Less likely, a fault-injection or fuzz testing tool can be used -- such as Compuware SecurityChecker, automated web application security scanners (especially ones that are meant to work at the development or QA level such as DevInspect, QAInspect, or AppScan DE), or a concolic unit testing engine such as jCUTE (free).
My favorite technology solution to this problem is the tried and true white-box dynamic analysis method, with tools in this class such as Coverity Prevent, Fortify PTA, Insure++, Purify (pay-commercial) or Valgrind (free). Other possibilities here are code-comprehension tools such as SciTools Understand, Atlassian Clover, Bullseye Coverage (pay-commercial), EMMA, PartCover, NCover, tcov, gcov, and lcov (free).
Sometimes, an overhead view of the UML diagrams with Klockwork K7, Rational Rose (pay-commercial) or even UMLGraph or GoVisual Diagram Editor (free) will be enough.
It could be that the fastest/cheapest way is to simply do an interview with the lead developer(s). They might already know. They might be on your side.
Once you've identified an issue -- the only action is governance to get Issues 1-3 approved and committed to. This means C-Level involvement at the highest level of any organization.
Problem -- Nobody cares. This isn't the way things normally happen. This isn't the way we do things around here. We don't have funding. We don't have time. We don't have resources. Maybe next year.
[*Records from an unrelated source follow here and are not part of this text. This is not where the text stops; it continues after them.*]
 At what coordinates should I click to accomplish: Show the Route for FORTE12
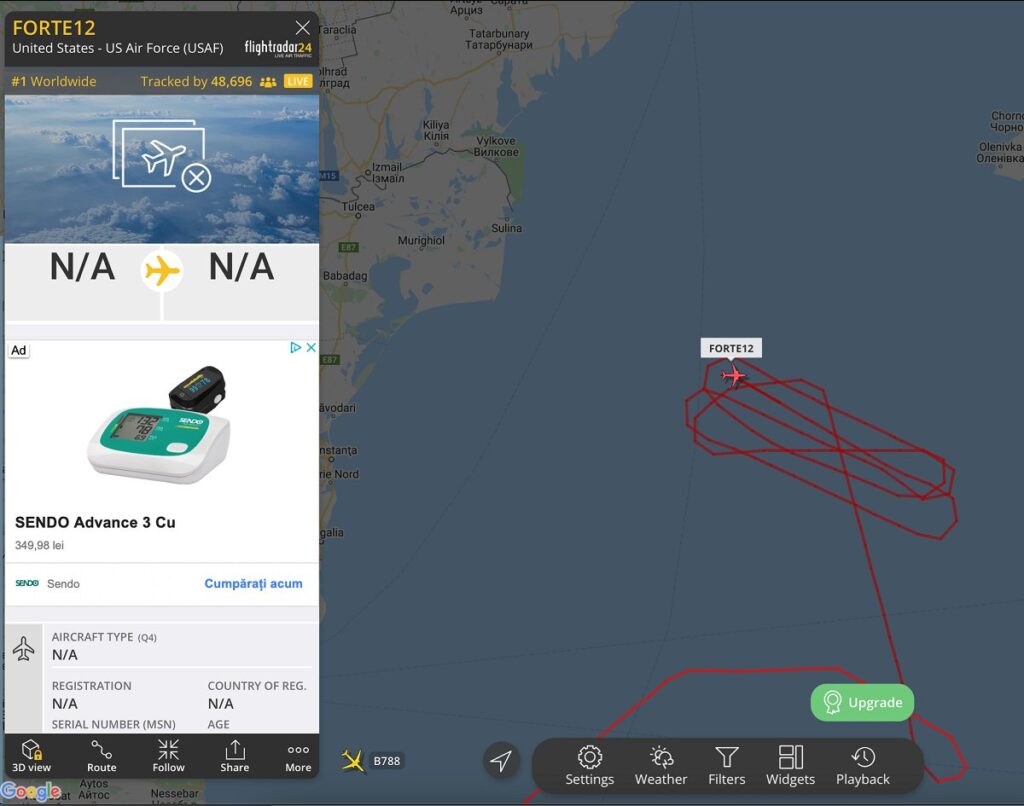(101, 756)
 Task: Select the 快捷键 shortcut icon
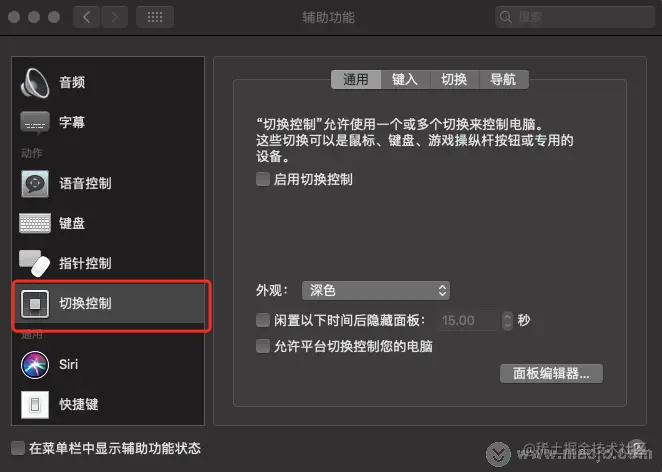(35, 404)
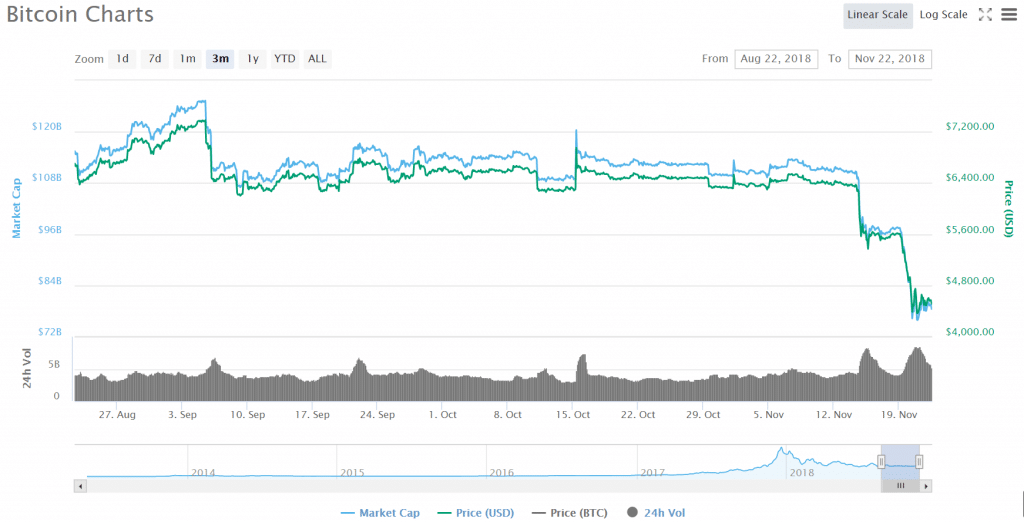Screen dimensions: 1024x522
Task: Grab the right range handle in navigator
Action: [919, 461]
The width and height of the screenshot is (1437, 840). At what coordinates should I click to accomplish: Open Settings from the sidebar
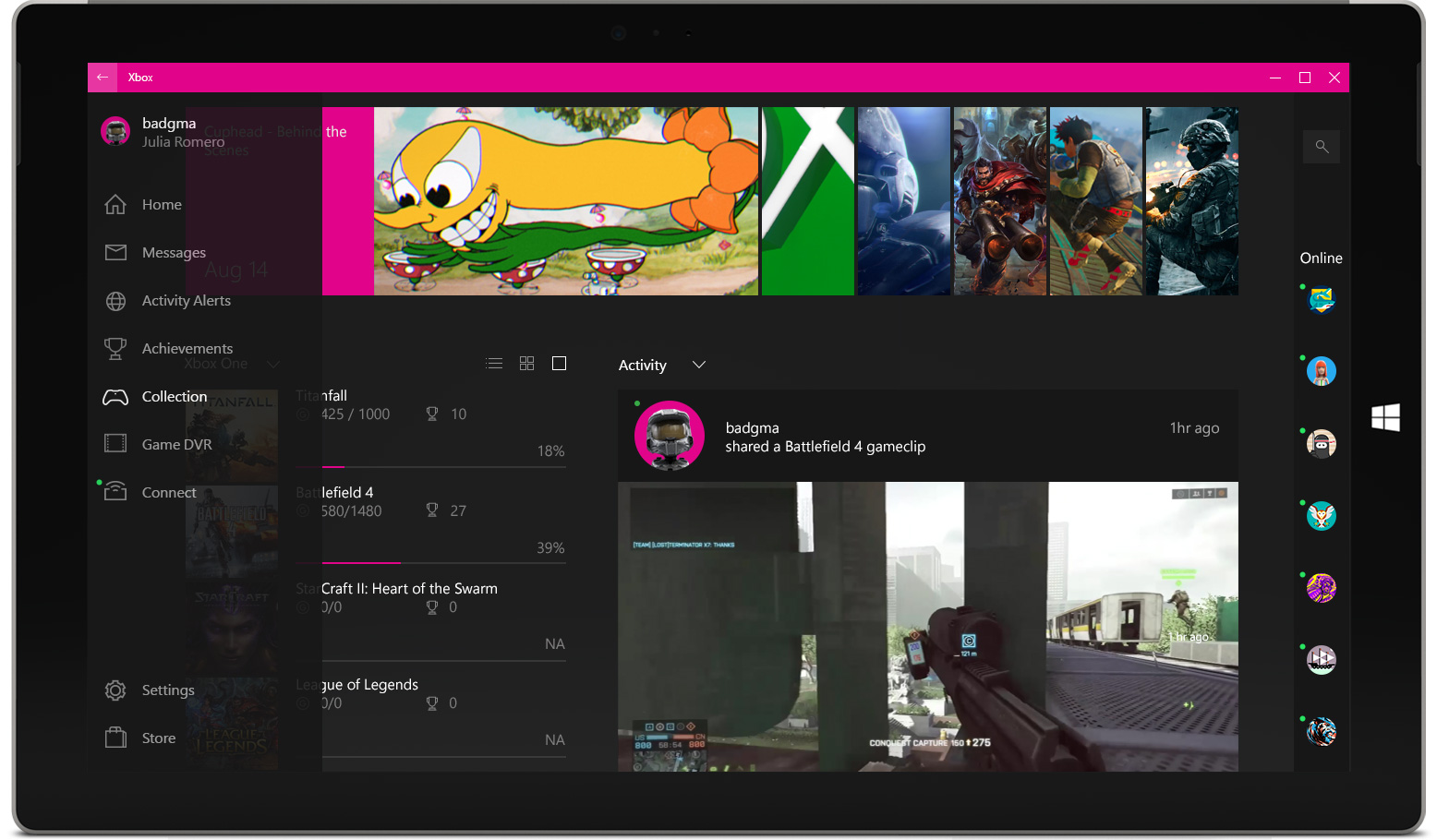point(167,690)
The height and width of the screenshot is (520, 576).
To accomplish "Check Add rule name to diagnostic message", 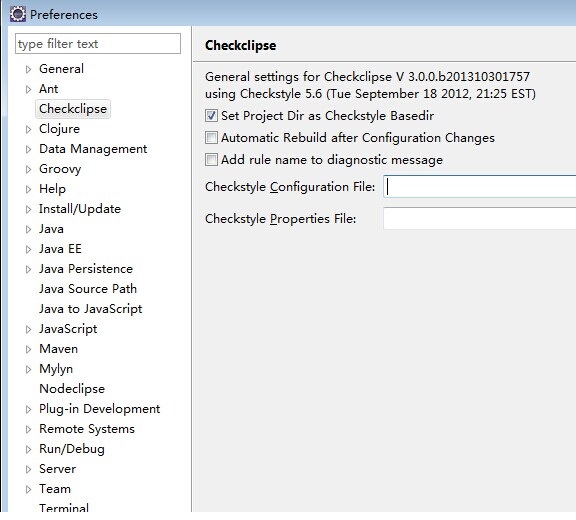I will coord(211,160).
Recommendation -- Be creative. Listen. Write. Peer review. Speak. Don't screw it up and don't "consider other options". What if you could get Steve Jobs to run LookingGlass.exe and see the obvious problems with QuickTime? We need more tools like this at the tactical level. GRC tools such as Agilance, Archer, and ControlPath are too strategic and "high in the clouds" (as well as too expensive).
Honorable mention -- Application security in all of its ugly and twisted forms. IDS, IPS, WAF, and logging. Black-box web application security scanners. Manual pen-testing. These may raise awareness. They may solve some problems locally, temporarily -- but not systemically. They do not involve root-cause.